Given passage -
##############################

March arabica futures fell -13.25 points (-3.845%) while March robusta contracts declined -66 points (-1.58%) on Friday, marking significant weakness across both coffee varieties. The pullback reflects mounting bearish pressures stemming from persistent weather forecasts and expanding global supplies. Whether you’re tracking commodities for trading or investment purposes, understanding the interplay of these factors—rainfall, inventories, and production dynamics—is essential to navigating coffee markets. Barchart’s latest market analysis reveals a complex picture where multiple headwinds are converging to pressure prices lower.
Rainfall in Brazil’s Coffee Belt Triggers Arabica Selloff
Arabica futures hit a 5.5-month low while robusta slipped to a 3.5-week bottom, with rain forecasts over Brazil’s Minas Gerais region serving as the primary catalyst. The coffee market had been keenly anticipating drier conditions to boost yield concerns, but the meteorological outlook has shifted. Somar Meteorologia reported that Minas Gerais, home to the world’s largest arabica production base, received 33.9 mm of rain in the week ended January 16—a full 53% below its historical average. Despite this below-normal rainfall, forward-looking weather models predict steady precipitation over the coming seven days, prompting traders to reassess supply tightness assumptions.
The ample moisture outlook directly contradicts earlier bullish narratives around production risk, weakening the arabica rally that had been supported by weather concerns.
Vietnamese Robusta Surge and the Global Supply Glut
Vietnam’s dominance in robusta production is amplifying downward price pressure. The country’s National Statistics Office disclosed that 2025 coffee exports surged +17.5% year-over-year to 1.58 million metric tons, with production projected to climb +6% to 1.76 MMT for the 2025/26 crop year—a four-year high. The Vietnam Coffee and Cocoa Association (Vicofa) further indicated that output could rise as much as 10% if weather remains favorable, signaling robust supply momentum.
This Vietnamese expansion is particularly bearish for robusta prices, where the Southeast Asian nation commands roughly 30% of global production. As robusta supplies mount globally, price support erodes, especially when coupled with other headwinds. The Barchart commodity analysis framework highlights how supply-side dynamics from major producers can override short-term technical factors.

##############################

Data extract -
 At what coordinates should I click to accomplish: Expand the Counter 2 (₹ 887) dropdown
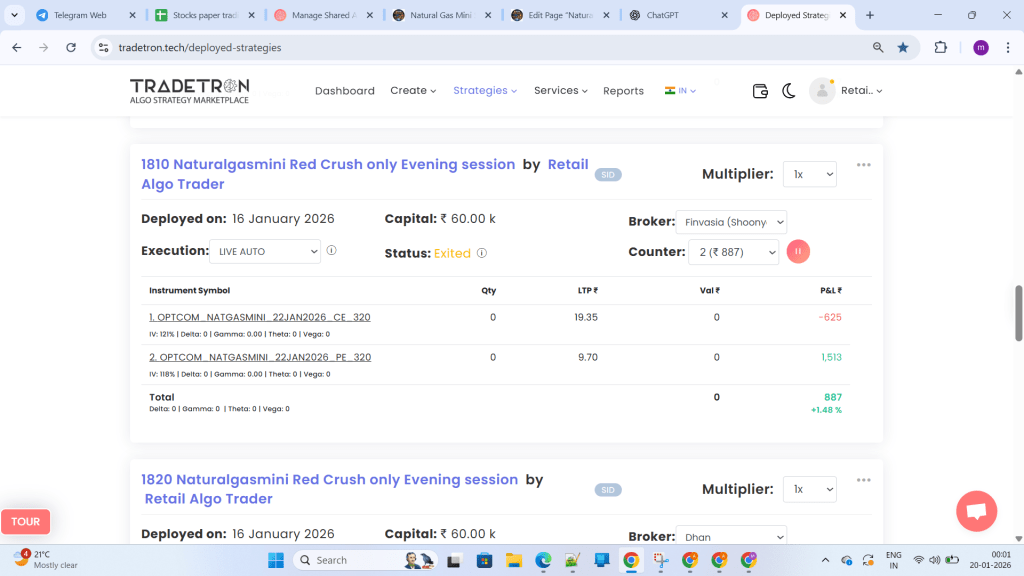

##############################

Set task 1 - Write down the passage from the coffee market article, starting with "March arabica futures" and going on through "pressure prices lower.".
Set task 2 - The coffee market article says Minas Gerais got rain 53% below its historical average in the week ended January 16. According to the article, why did arabica still sell off?
Set task 3 - Extend the coffee futures article with new text that follows on from its final sentence.
The material isn't needed for anything here.

Written response 1 -
March arabica futures fell -13.25 points (-3.845%) while March robusta contracts declined -66 points (-1.58%) on Friday, marking significant weakness across both coffee varieties. The pullback reflects mounting bearish pressures stemming from persistent weather forecasts and expanding global supplies. Whether you’re tracking commodities for trading or investment purposes, understanding the interplay of these factors—rainfall, inventories, and production dynamics—is essential to navigating coffee markets. Barchart’s latest market analysis reveals a complex picture where multiple headwinds are converging to pressure prices lower.

Written response 2 - Traders had expected drier conditions that would heighten yield concerns. Forward-looking weather models instead predicted steady rain over the next seven days, so traders reassessed their assumptions of tight supply. That ample moisture outlook undercut the earlier bullish case built on production risk.

Written response 3 -
Brazil’s Production Expansion and Export Contraction
Brazil’s 2025 coffee output tells a different story—one of growth tempered by export weakness. Conab, Brazil’s official crop forecasting agency, raised its 2025 production estimate by 2.4% in December to 56.54 million bags, up from 55.20 million bags projected in September. This expansion signals that Brazilian farmers are expanding acreage despite lower prices, a structural bearish signal for the medium term.
However, export data paints a more complex picture. Cecafe reported that Brazil’s December green coffee exports fell -18.4% to 2.86 million bags, with arabica shipments declining -10% year-over-year and robusta exports plummeting -61%. This contraction suggests either supply chain friction or weaker export demand—both factors that could eventually support prices by tightening near-term availability.
ICE Coffee Inventories Show Recovery, Weighing on Prices
The rebound in exchange-monitored coffee inventories has become another source of downward pressure. ICE arabica inventories, which had fallen to a 1.75-year low of 398,645 bags on November 20, rebounded to 461,829 bags by January 14. Similarly, robusta inventories rose to 4,609 lots last Friday after hitting a one-year low of 4,012 lots in mid-December.
While inventory recovery might suggest improving market liquidity, it simultaneously signals that the structural tightness narrative has weakened. From a Barchart commodity perspective, rising warehouse stocks often precede extended price corrections as the “fear of scarcity” premium dissipates.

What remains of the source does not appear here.